Today's film was Bill Press' NYTimes Critics' Pick documentary:

Bill Cunningham New York (2010)

I kept putting this film behind others in the queue but it finally surfaced today and I am so glad that it did.

Bill Cunningham is the fashion photographer (charity balls and stuff) for the NYTimes and, once a week, the curator of the iconic photo display On the Street. Also, of course, in the NYTimes.

Cunningham is a delightful personality, 80 years young. He knows thousands of people on sight and they know him.

He has recorded fashion history in NYC since the Fifties when he gave up designing hats (a declining business) and took up photography for the Times.

One day, he had leftover film from the night before and went out on the street scouting for snapshots of people in fashionable clothes. He made photo books, some now classics.

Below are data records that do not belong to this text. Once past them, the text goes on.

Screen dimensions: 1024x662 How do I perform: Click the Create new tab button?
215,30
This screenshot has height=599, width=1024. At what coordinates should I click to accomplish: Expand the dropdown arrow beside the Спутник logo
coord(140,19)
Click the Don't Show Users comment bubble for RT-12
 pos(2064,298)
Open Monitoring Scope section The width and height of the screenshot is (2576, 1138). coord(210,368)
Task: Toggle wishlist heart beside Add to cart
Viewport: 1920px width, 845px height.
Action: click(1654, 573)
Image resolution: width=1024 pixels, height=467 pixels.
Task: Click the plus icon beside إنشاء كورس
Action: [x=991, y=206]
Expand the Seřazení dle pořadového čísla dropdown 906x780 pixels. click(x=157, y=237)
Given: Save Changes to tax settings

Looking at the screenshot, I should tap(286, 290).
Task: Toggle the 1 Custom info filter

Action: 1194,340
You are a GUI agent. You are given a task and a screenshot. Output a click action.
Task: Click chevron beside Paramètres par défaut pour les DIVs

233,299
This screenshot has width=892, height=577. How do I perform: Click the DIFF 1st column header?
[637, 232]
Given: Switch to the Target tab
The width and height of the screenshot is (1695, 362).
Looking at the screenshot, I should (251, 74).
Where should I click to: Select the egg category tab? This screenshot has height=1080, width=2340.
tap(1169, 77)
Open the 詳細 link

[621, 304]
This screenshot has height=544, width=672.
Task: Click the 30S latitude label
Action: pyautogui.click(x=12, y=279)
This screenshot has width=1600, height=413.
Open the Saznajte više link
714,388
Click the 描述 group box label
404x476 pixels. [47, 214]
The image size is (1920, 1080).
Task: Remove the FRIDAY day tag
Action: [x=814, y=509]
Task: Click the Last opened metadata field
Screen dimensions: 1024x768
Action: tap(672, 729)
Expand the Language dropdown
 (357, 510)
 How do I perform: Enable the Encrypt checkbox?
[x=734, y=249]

On another day, he got a snapshot of the famous recluse Greta Garbo, several shots. His editor saw them and asked him to make a layout with other street shots to make a theme. Which he did.

Now, decades later he still does that weekly column.

Cunningham is a very interesting guy on the personal side. He lived in the studio apartments at Carnegie Hall until the year this film was made. Crammed with file drawers and minimal living space, he lives a spartan life.

No car, he traverses the city on a Schwinn. His 29th. 28 were stolen.

We see a lot of fashion in this film but good stuff, not a lot of bullshit. He is the champion of the common man or woman who wants to dress in a way that makes a statement. He is not interested in celebrity except insofar as it helps pay his salary. He is not a paparazzi. He attends only charity events and charities that he approves of at that.

He is a seriously pixie like man who sparkles with life and energy. He is an optimist. He is in great shape. A natural beanpole of a man.

He is still very handsome and when he was younger, a real looker.

I really liked this film and saw all the deleted scenes. There is a lot in the film to see and hear again. A 4 out of Netflix5.